Note: There is a bug in tokenizer which may cause error during generation for certrain inputs.

Model Overview:

  • Architecture: Llama
  • Pretraining steps: 34k
  • Pretraining tokens: 36B
  • Precision: bfloat16
  • Number of Parameters: 79.7M
  • Number of Paramaters (Non-Embedding): 62.9M
  • Number of Layers: 16
  • Number of Attention Heads (GQA): 8 for Q and 4 for KV
  • Context Length: 2048

Usage

>>> from transformers import AutoTokenizer, AutoModelForCausalLM
>>> tokenizer = AutoTokenizer.from_pretrained("kp7742/YALM-80M")
>>> model = AutoModelForCausalLM.from_pretrained("kp7742/YALM-80M")
>>> inputs = tokenizer("Hey how are you doing?", return_tensors="pt")
>>> out = model.generate(**inputs, max_new_tokens=100)
>>> print(tokenizer.batch_decode(out))

Training

Data

This model is pre-trained on YALM-pretrain5-60M

Hyperparameters

  • learning_rate: 0.007812
  • train_batch_size: 16
  • eval_batch_size: 16
  • distributed_type: multi-GPU DDP
  • num_devices: 8
  • gradient_accumulation_steps: 4
  • total_train_batch_size: 512
  • total_eval_batch_size: 128
  • optimizer: AdamW with betas=(0.9, 0.95) and epsilon=1e-08
  • lr_scheduler_type: warmup_stable_decay
  • lr_scheduler_warmup_steps: 3400
  • training_steps: 34000

Hardware

  • GPUs: 8 x RTX 4090

Framework versions

  • Transformers 4.53.1
  • Pytorch 2.7.1+cu128
  • Datasets 3.6.0
  • Tokenizers 0.21.2

Evaluation

All evaluations are zero-shot unless stated otherwise, and I used lighteval to run them.

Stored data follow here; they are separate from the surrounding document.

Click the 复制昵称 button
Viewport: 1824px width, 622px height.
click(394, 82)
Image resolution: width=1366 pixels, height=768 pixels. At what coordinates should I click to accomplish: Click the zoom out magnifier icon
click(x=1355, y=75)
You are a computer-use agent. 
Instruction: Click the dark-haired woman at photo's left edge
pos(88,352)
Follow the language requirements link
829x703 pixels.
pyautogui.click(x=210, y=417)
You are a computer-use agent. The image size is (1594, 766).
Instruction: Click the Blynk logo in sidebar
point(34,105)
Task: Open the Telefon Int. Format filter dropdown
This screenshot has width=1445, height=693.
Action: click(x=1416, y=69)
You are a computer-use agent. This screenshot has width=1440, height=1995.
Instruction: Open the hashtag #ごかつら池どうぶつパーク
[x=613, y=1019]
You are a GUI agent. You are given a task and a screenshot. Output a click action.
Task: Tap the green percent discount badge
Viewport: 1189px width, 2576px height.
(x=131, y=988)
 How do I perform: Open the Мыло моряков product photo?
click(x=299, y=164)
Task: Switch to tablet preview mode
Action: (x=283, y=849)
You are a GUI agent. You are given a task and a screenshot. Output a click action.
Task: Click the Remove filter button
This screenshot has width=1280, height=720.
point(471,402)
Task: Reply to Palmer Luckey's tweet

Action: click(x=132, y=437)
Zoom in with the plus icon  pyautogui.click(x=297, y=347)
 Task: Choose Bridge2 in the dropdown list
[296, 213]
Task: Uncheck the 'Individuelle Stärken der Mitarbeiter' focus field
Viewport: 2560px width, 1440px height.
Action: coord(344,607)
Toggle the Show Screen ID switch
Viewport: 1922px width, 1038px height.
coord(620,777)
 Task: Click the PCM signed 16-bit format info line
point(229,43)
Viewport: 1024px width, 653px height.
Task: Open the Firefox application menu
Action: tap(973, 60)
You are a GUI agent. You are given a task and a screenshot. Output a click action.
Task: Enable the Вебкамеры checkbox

It achieves the following results on the test set:

  • Loss: 2.78
  • Perplexity: 16.10

Base pre-trained model

Metrics YALM-80M
MMLU (cloze) 27.33
MMLU Pro 8.72
BBH (5-shot) 12.61
ARC (Average) 29.87
HellaSwag 32.16
PIQA 62.89
SCIQ 69.50
CommonsenseQA 28.75
Winogrande 50.59
OpenBookQA 29.60
TruthfulQA 22.78
TriviaQA 0.17
GSM8K (5-shot) 0.83

Limitations

YALM models primarily understand and generate content in English and Hindi. They can produce text on a variety of topics but as world knowledge is limited, the generated content may not always be factually accurate, logically consistent, or free from biases present in the training data.